The stellar team of Athena Chapekis and Sarah M. Moore published, “The prosecution of ‘others’: presidential rhetoric and the interrelation of framing, legal prosecutions, and the Global War on Terror“, as part of a four article Special Section in the journal Critical Studies on Terrorism. The journal portion, titled ‘Emergent Voices in Critical Studies on Terrorism,” featured five undergraduate student researchers each acting as first time authors. The papers were able to pass a standardized double blind peer review, and met strict academic and professional standards.
The abstract for the article is included below, and we invite you to read the complete article, available here!

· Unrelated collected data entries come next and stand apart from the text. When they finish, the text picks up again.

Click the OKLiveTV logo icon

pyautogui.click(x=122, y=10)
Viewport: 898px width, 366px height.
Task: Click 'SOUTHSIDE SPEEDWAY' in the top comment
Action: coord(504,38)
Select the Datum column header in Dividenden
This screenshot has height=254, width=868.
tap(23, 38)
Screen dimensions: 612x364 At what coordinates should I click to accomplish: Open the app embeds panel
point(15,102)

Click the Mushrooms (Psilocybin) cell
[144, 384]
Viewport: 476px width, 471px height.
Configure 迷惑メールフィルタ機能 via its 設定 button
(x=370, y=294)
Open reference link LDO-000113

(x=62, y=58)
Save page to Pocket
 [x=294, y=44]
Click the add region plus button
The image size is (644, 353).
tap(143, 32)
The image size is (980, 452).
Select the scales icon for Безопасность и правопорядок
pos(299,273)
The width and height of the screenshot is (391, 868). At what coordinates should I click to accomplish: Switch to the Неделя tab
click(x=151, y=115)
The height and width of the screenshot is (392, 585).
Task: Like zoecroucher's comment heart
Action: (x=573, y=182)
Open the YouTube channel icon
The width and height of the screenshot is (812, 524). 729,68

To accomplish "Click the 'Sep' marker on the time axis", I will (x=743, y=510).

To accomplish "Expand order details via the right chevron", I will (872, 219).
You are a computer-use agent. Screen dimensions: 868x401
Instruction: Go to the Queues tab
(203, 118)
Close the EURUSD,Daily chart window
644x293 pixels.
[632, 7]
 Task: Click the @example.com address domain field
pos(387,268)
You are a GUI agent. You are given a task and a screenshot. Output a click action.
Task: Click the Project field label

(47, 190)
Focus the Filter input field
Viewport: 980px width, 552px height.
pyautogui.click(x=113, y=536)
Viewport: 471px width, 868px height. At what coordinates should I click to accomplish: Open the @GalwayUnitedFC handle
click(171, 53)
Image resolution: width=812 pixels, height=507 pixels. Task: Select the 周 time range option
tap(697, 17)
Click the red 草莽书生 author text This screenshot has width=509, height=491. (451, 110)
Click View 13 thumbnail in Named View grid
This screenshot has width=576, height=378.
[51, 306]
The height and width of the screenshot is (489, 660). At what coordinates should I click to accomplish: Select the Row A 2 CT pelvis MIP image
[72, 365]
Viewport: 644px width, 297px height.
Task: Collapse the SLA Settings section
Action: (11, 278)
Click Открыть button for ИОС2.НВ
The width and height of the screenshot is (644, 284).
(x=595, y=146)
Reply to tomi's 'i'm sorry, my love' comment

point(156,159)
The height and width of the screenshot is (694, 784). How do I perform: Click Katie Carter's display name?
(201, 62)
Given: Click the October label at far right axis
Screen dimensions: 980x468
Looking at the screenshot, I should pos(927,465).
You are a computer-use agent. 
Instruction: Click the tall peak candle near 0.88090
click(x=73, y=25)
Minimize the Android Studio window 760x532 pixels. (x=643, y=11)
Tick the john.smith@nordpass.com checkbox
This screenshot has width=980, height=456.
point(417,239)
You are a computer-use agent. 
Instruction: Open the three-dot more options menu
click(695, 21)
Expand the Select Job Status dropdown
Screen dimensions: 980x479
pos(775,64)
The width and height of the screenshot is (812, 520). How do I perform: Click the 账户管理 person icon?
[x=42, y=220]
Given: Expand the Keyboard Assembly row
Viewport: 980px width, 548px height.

In examining the Global War on Terror, the effects of presidential rhetoric on the framing of terrorism has been well documented. However, little previous work links terrorism and its status as an “othered” phenomenon to differential legal prosecution in a post-9/11 era. Using the Prosecution Project data set, we compared “othered” individuals, as defined by a Muslim, Arab/Middle Eastern, and/or foreign-born status, to “non-othered” individuals charged with terroristic felonies. Furthermore, we subdivided the dataset into three analytical time blocks: the George W. Bush administration immediately post-9/11, the latter half of the Bush administration, and the Obama administration. For the first and third time blocks, we found that “othered” individuals were prosecuted significantly more frequently than “non-othered” individuals. These findings call into question the effect of presidential rhetoric and the national framing of terrorism on the legal prosecution of “othered” individuals.